What Social Media Users Can Do
To combat these limited perceptions, Dalzot said the first step is noticing. “You first need to have an awareness that what you’re seeing is actually toxic. It’s easy to take in these messages without even realizing it. They come off in ways that are so subtle.”
Note how certain people, platforms, and companies’ posts make you feel, she said. “What thoughts, feelings, sensations come up for you?…Do they make you question your self worth? Do they make you feel like your body isn’t good enough? That you are less than?”
Next, take a closer look at why, Dalzot said. “I’m feeling this way for a reason. Let’s investigate this with curiosity and compassion.” Compassion is key. “We are not the problem. We are not inadequate. It is this soup we’re swimming in. Others are benefiting in our insecurities,” she said.
This process may bring up emotions like sadness, grief, and anger. “That’s OK if these feelings come up. It’s a good thing, because we can start getting angry at the right things,” she said. “You should be angry. You’ve been taken advantage of. You’ve been preyed on. You’ve been targeted. You have every right to feel sad, every right to grieve.”
Rather than direct anger and frustration at, say, our own bodies, we can direct it at an account or platform. “That anger is a form of self-compassion. It’s a motivating tool; it makes curating a feed possible.”
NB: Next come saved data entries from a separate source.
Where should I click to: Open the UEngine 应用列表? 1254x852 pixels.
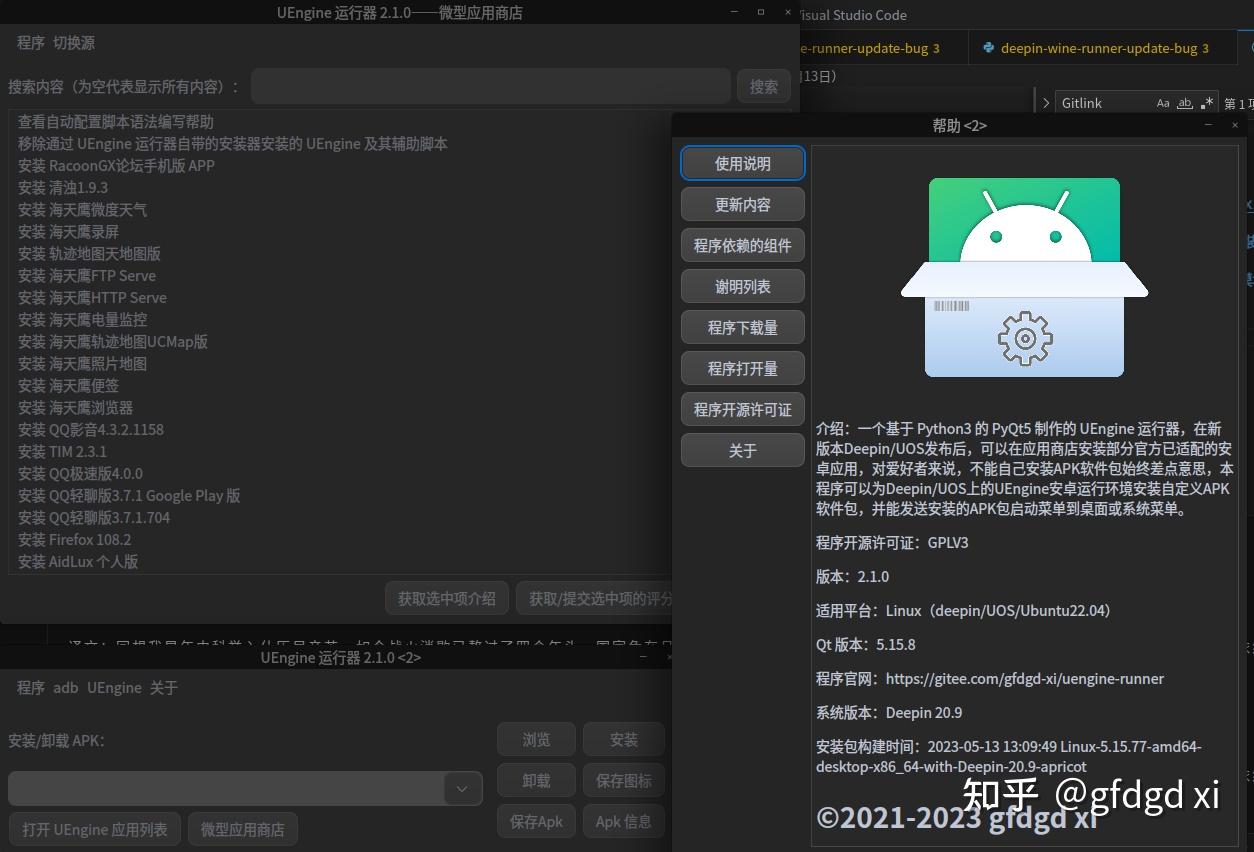(x=94, y=828)
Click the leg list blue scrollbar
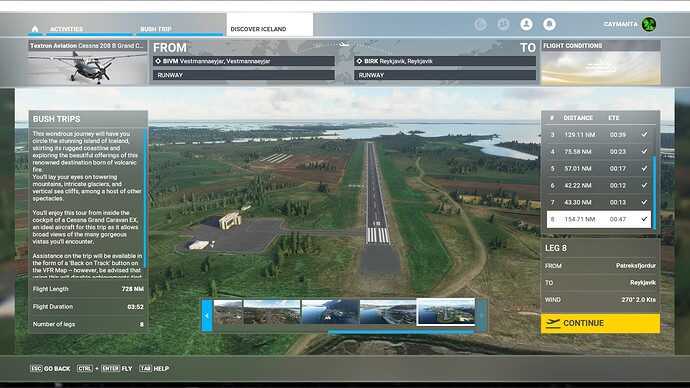Viewport: 690px width, 388px height. (654, 192)
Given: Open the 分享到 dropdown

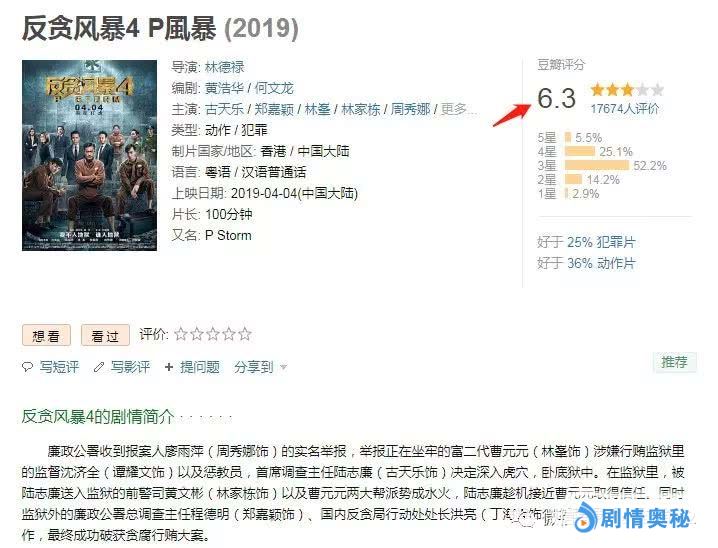Looking at the screenshot, I should point(253,368).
Decoupling our self worth with what we hear and see in culture and social media may be a lifelong practice, she said. But it is possible, empowering, and steels individuals against toxic messaging. “It has no place to land anymore,” Dalzot said.
While practicing awareness, curiosity, and self-compassion is a process, Quatromoni and Dalzot have shared additional actions to combat harmful content on social media:
Be selective with your follows.
Do they inspire you and add positive emotions to your life? Try body positive and Health At Every Size accounts; friends and family; professionals working in fields that interest you; uplifting accounts that fuel your spiritual self. Think: animals, nature, art.
Start unfollowing accounts.
Unfollow accounts that make you feel uncomfortable, bad, or less “enough,” and those that offer advice without the proper credentials. Unfollow and/or block accounts that feature body shaming; images of emaciated bodies; promotion of dieting behaviors and products; promotion of extreme exercise or eating behaviors.
Report and block triggering and offensive content.
Think about other people who you care about who could be harmed by this content, said Quatromoni. “We need to think about our daughters, sisters, friends and mothers, and we also need to think about our sons, brothers, and fathers who might also be triggered by social media content,” she said. “Some people can dismiss it and pass it by, not giving it a second thought. Others will explore it, be drawn in deeper, become anxious or depressed because of it, and perseverate on it, worsening their overall well-being.”
Look for credentials.
Be aware that nutrition advice should come from registered dietitians and professional organizations. “A health or weight loss ‘coach’ has no specific training or content expertise…Health coaching is an entirely unregulated industry that does not require professional training or oversight,” Quatromoni said. Same with “nutritionist” or “nutrition coach.” If following professionals in the treatment and recovery space, seek those who specialize in eating disorder treatment, a Health At Every Size approach, and other appropriate niches, such as adolescent athletes.
Limit time spent on social media.
Limit exposure, daily and weekly. Or perhaps sign-off altogether.